The first lesson in Reindeer Handling 101 was what it's like to be gored by a rutting bull reindeer.
"I was one of those guys who thought, 'Not me; not my bull Eli,' " said the professor of the course, Tom Scheib, warning against the dangers of complacency. "But then he had me up on his brow tines, pinned against that big old wood sled in the yard. I was hanging on, but I could feel the tines moving around under my ribs."
Scheib, a 58-year-old man crowned with a wild mess of white hair and a wiry white beard, is the kind of storyteller who doesn't just say the words; he relives them.

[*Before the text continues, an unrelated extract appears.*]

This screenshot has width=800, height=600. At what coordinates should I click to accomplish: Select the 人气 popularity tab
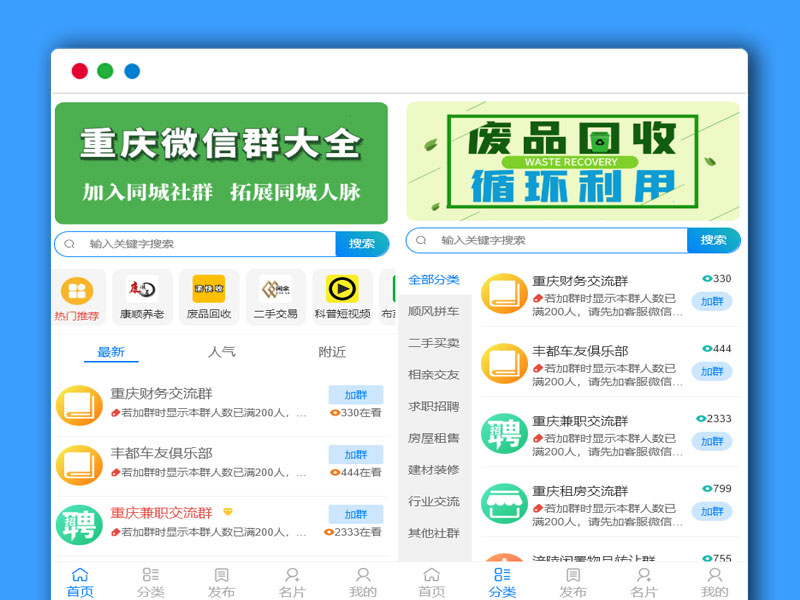(x=221, y=352)
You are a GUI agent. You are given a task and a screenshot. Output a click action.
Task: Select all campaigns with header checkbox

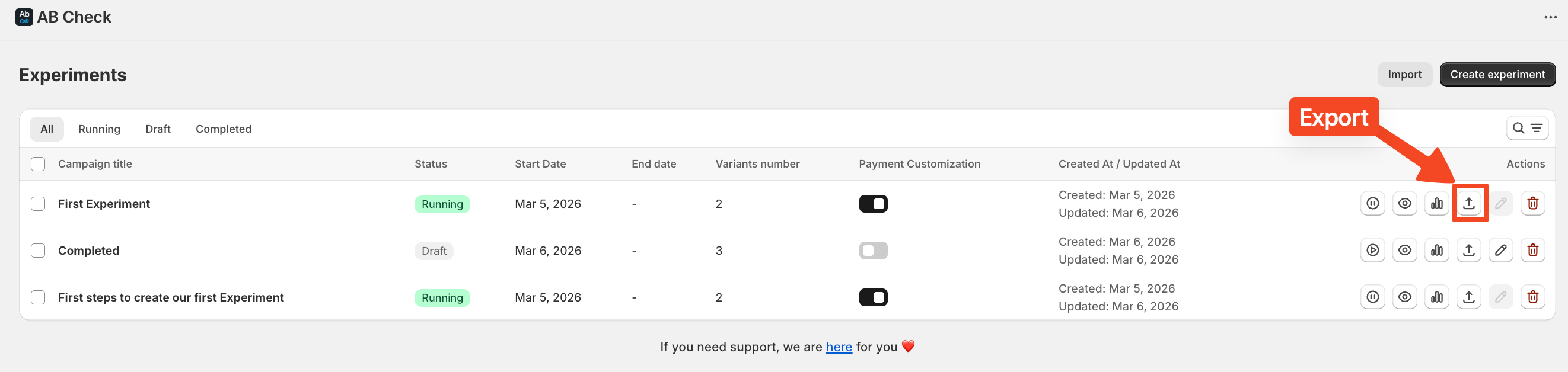pos(38,164)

At this point, his pale blue eyes were bulging and a look of bewildered doom inhabited his face. His meaty fists grabbed the top of the antlers. His muscular arms flexed as he struggled out of his chair to keep from being further impaled on the points of the bull's massive antlers. His raspy voice repeated the train of thought that had roared through his mind at the time.

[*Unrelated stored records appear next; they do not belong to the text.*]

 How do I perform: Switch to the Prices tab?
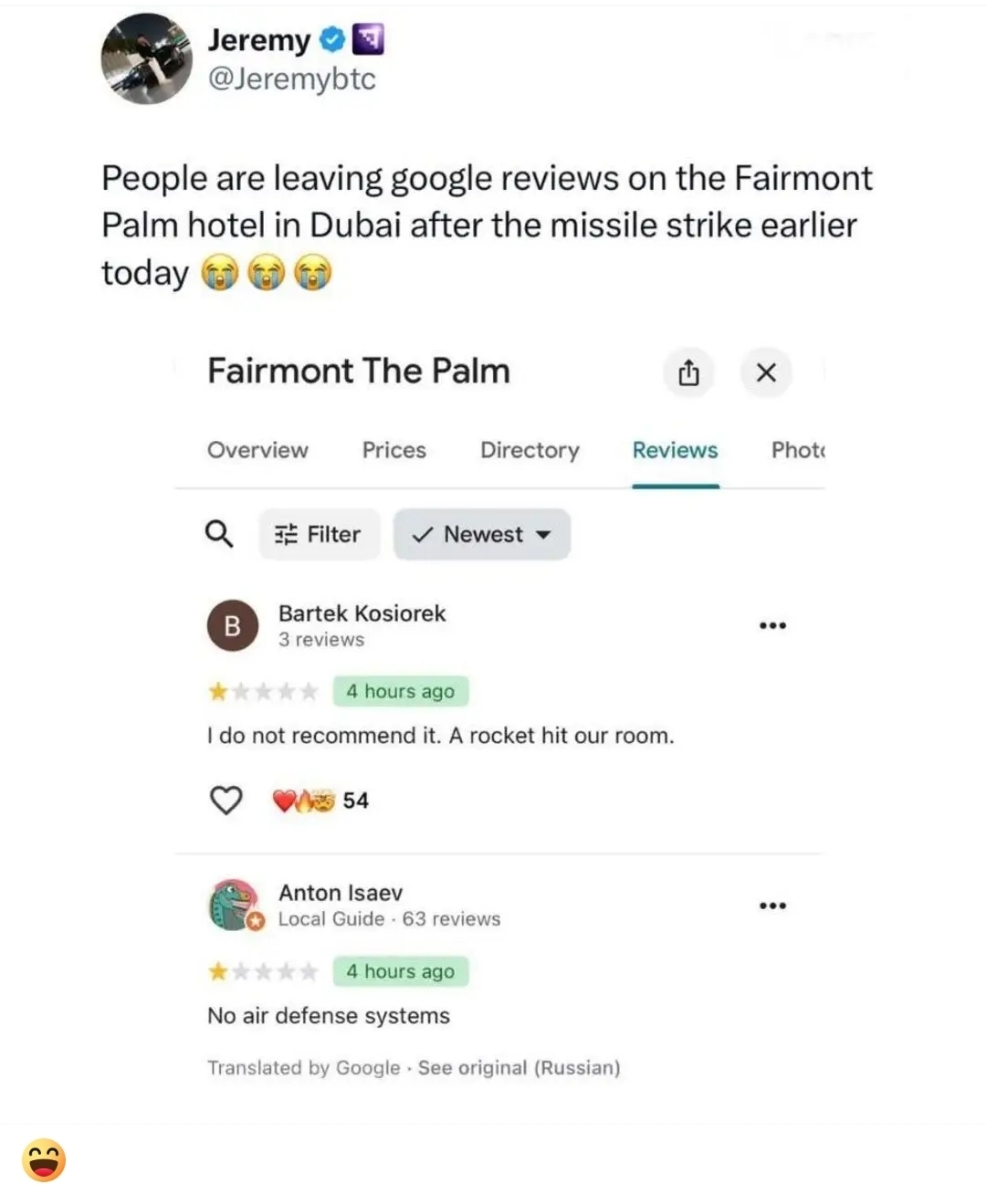click(x=393, y=450)
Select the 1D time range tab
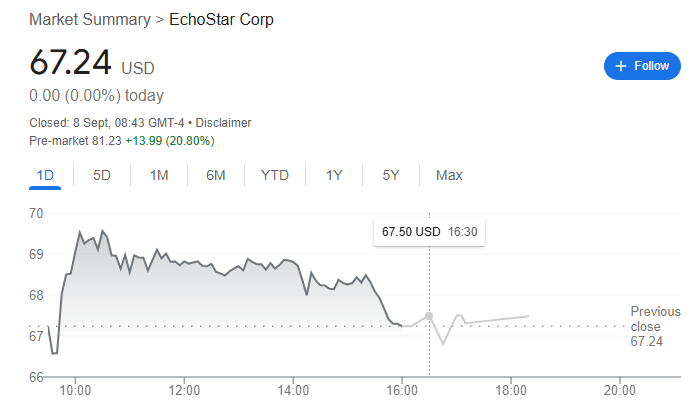 pyautogui.click(x=45, y=175)
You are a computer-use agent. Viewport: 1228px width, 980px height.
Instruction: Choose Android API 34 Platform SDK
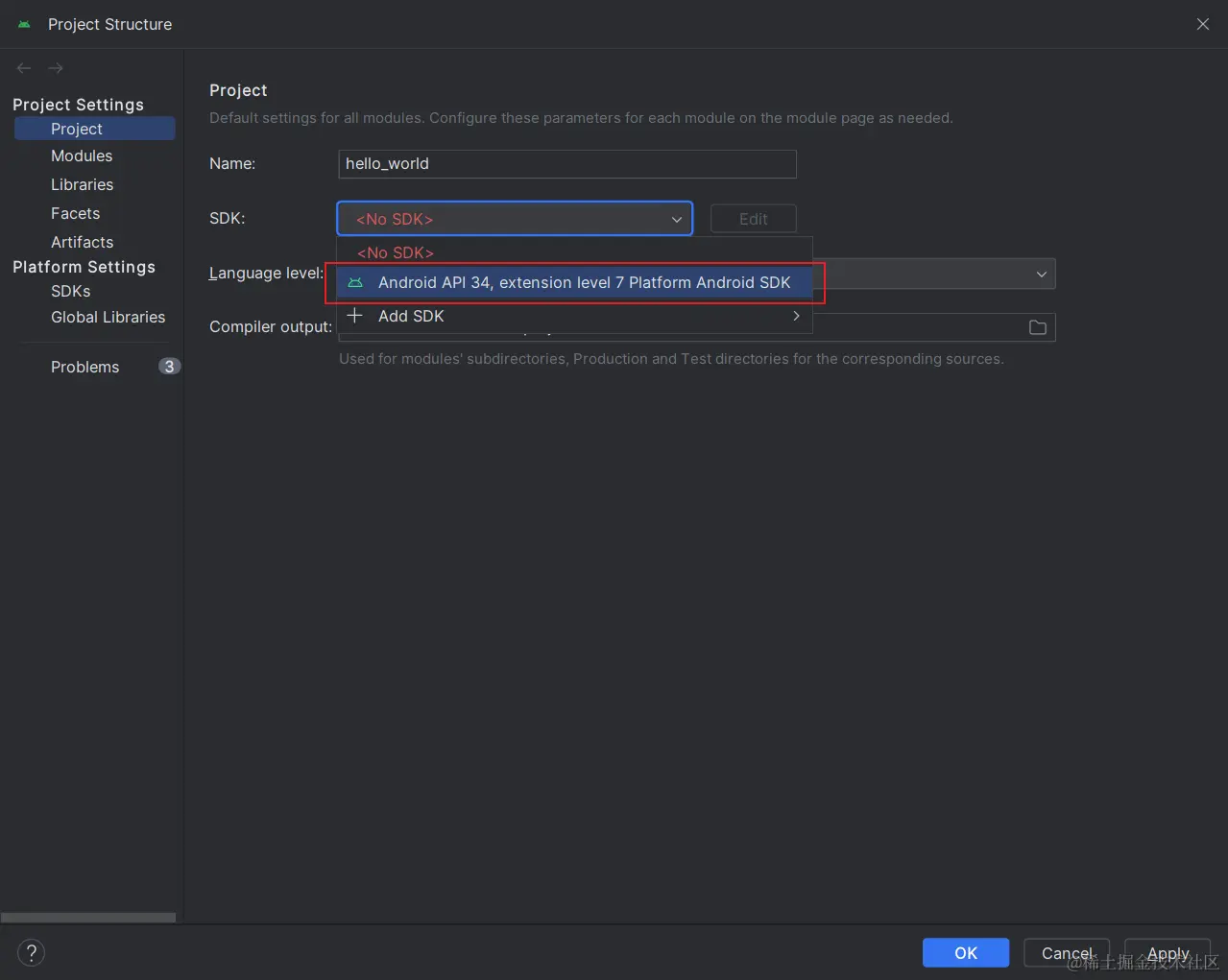584,283
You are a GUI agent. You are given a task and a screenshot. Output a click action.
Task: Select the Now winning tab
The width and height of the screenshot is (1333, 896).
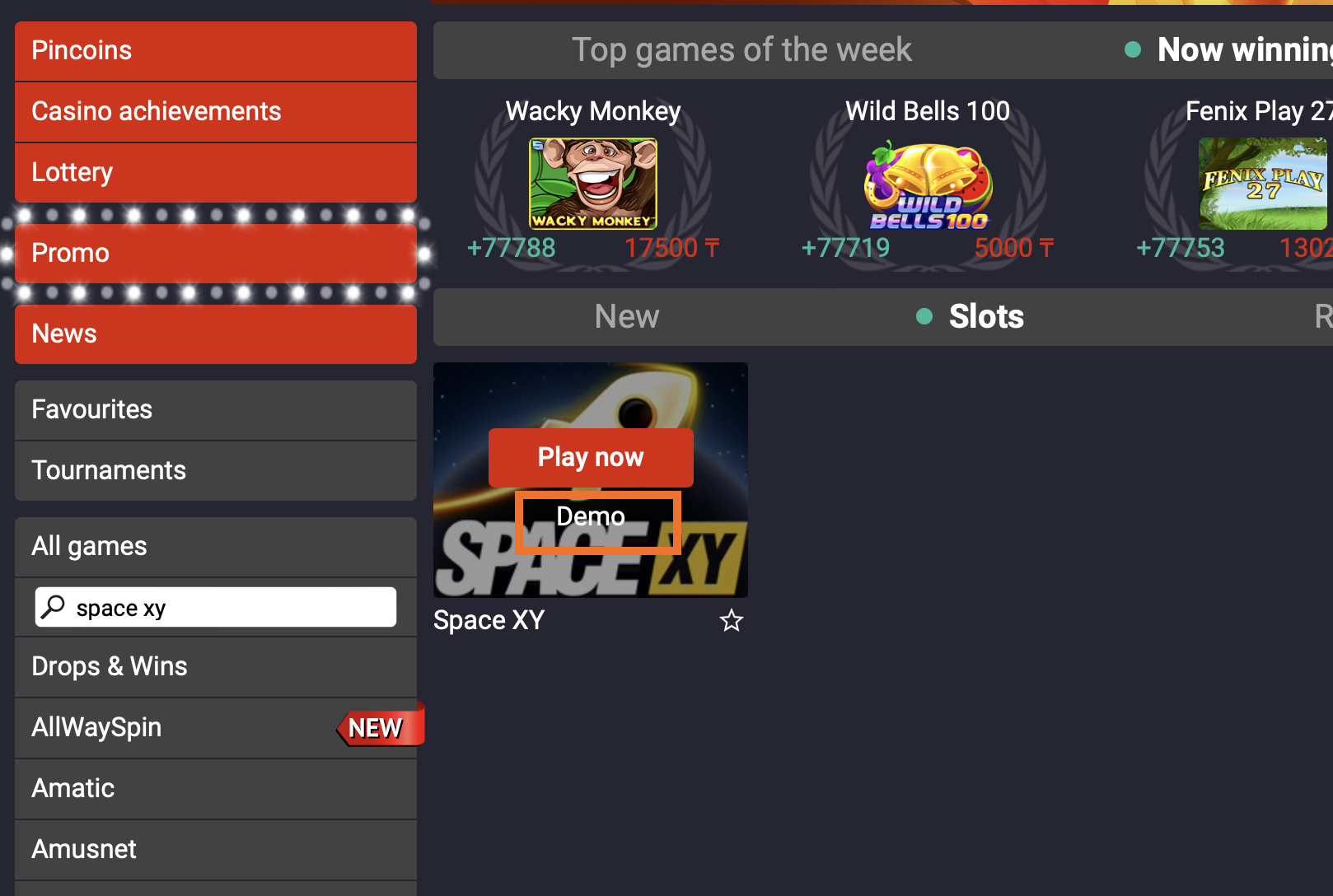pos(1228,50)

"I thought it was over. I've looked death in the face four, maybe five, times. I was in the Marines, served combat duty in Vietnam; I looked people in the eye, threw hand grenades, and here I was hanging in the rack of my 465-pound reindeer in my yard, withering on the vine. And here I was, this German, and these Finns here were going to bury me, and put on my tombstone, 'He was killed by his reindeer in his yard.' "
From his tone, I took it this would be a lowly fate for a German who grew up on a Pennsylvania dairy farm. He had married a Finn, but he did not want to be buried by them in Finland, Minn.

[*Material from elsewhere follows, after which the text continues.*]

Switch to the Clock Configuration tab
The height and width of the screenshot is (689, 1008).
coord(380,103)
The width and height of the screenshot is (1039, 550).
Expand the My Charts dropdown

Fortune intervened, he said. About the time that he envisioned the Finns gleefully chiseling the embarrassing epitaph on his tombstone, a neighbor stopped by to buy a bag of corn, saw what was happening and distracted the bull. Scheib, bleeding from several puncture wounds, dropped off the antlers and rolled under the sled.
"And that changed my attitude" about the danger of reindeer handling, he said.
Perhaps, I thought, Rudolph shouldn't have felt so bitter about being left out of the reindeer games. I realized then that Reindeer Handling 101 was going to be less of a warm and fuzzy holiday experience and more of a hazardous odyssey into the heart of ungulate darkness.
The lesson on the unpredictability of rutting bulls was delivered in the best possible classroom: a working reindeer farm. From where we sat in Tom Scheib's kitchen, Eli -- the now-gelded reindeer -- was visible through the window above the sink.
It was a textbook example of the philosophy of North House Folk School, the university of craft sponsoring Reindeer Handling 101: To learn to handle reindeer, students spend a long weekend at Tom Scheib's farm, handling reindeer.
Instead of isolating the learning from the doing, as is often the case in academia, North House brings them together in a collegial, noncompetitive environment. North House was modeled on the Danish folk school movement of the 1800s. There are no grades. Learning is done for the love of learning.
Most of the classes at North House, which opened in January, are held in a couple of empty Forest Service buildings on the shore of Lake Superior in Grand Marais, Minn. To learn to make a birch-bark canoe, you make one alongside a master builder, who is also building one. To learn to make a Norwegian knife, you sit down beside a Norwegian knifemaker, and follow along from the shaping of the handle to the sharpening of the blade.
When I got the North House class schedule in the mail last spring, I carefully considered the options. I really would like to build a birch-bark canoe someday. And I thought the Norwegian knifes looked beautiful. There were classes in basket weaving, rosemaling, snowshoe-making. But my love of the obscure was requited when my eyes met the words "Reindeer Handling."
"This course is for reindeer owners or those interested in learning about this draft animal of northern Scandinavia," it said. Participants would learn "the basics of leading a reindeer and how to drive a reindeer in harness," along with how to raise and breed reindeer, if we were so inclined.
Reindeer farming had not crossed my mind as a career option, but I could see the value in spicing up my lackluster resumé: "Types 60 words a minute, speaks some Spanish, can handle reindeer if necessary."
So I ponied up the $225 tuition (which, as it turned out, included a spot for my sleeping bag on the floor of an empty cabin owned by a friend of Scheib's), and in early October, I drove up the North Shore to the tiny village of Finland.